- **Text block**:
◆ ◆ ◆
But National Review's David Frum exercises caution:

"I have an uneasy feeling that the conservative press may have overhyped this story about Nancy Pelosi's airplane request. If she really and truly did ask for her own personal Boeing 757, as many stories and much radio commentary have implied , well yes obviously that would be a huge scandal. But I keep being struck by the exact phrase in these articles: that she asked for 'access' to a a transcontinental plane. If she asked only that she get similar transport to that which was provided to Speaker Hastert, but with larger fuel capacity that could take her nonstop across the continent (ie, the military equivalent of a Gulfstream G-IV ), then that's a very different matter . . .

"My own personal view, for what it's worth, is that the security protections for most US leaders - including the president - have by now vastly come to exceed what can be justified by any plausible cost-benefit analysis. Americans keep buying tiny additional increments of security for their leaders at ever more exorbitant marginal cost.

"And I do suspect that politicians - Republicans as well as Democrats - exploit this security-mindedness for their own comfort and convenience. Does the Speaker of the House really and truly need to be in secure contact with the Capitol at all times? I wonder. And if the Speaker truly does need to be in constant contact, still - why does that require a plane that can fly cross-country without refueling? Does the communications equipment not work when the plane is on the ground?

But those are very different questions - and that's a very different topic - from the Marie Antoinette angle being played up."

I've got the latest on the brouhaha over the Edwards bloggers:

Former senator John Edwards said yesterday that while he is offended by some inflammatory remarks written by two bloggers before he hired them for his presidential campaign, he is keeping them on anyway.

As The Washington Post reported Monday, Amanda Marcotte wrote of the Duke rape case: "Can't a few white boys sexually assault a black woman anymore without people getting all wound up about it? So unfair."
◆ ◆ ◆
- **Exercise set**:
[1] From the blog excerpt above, return the passage that begins at the words "Former senator John" and stops after the words "them on anyway.", copied without any change.
[2] According to the blog excerpt above, which newspaper reported on Monday what Amanda Marcotte wrote about the Duke rape case?

- **Provided material**:
◆ ◆ ◆
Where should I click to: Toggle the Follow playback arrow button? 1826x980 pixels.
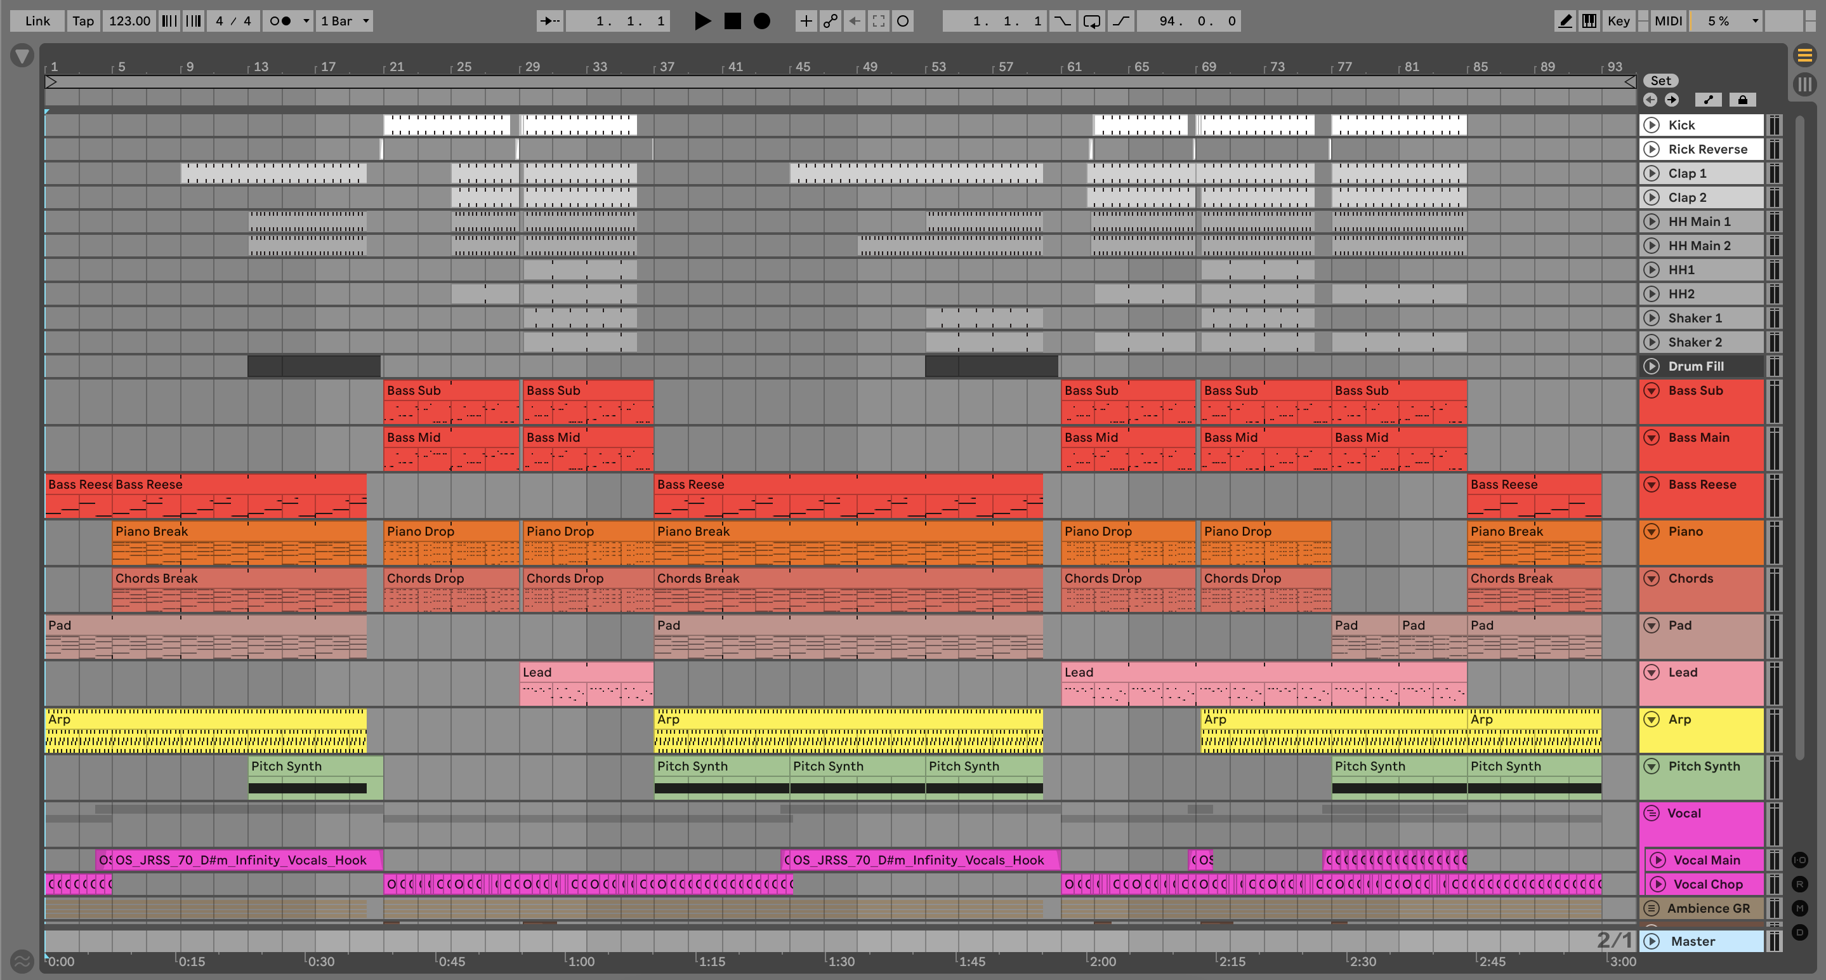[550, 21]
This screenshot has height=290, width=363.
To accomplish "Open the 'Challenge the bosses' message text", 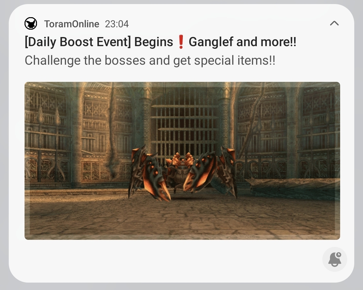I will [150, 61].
◆ ◆ ◆
- **Problem solutions**:
[1]
Former senator John Edwards said yesterday that while he is offended by some inflammatory remarks written by two bloggers before he hired them for his presidential campaign, he is keeping them on anyway.

[2] The Washington Post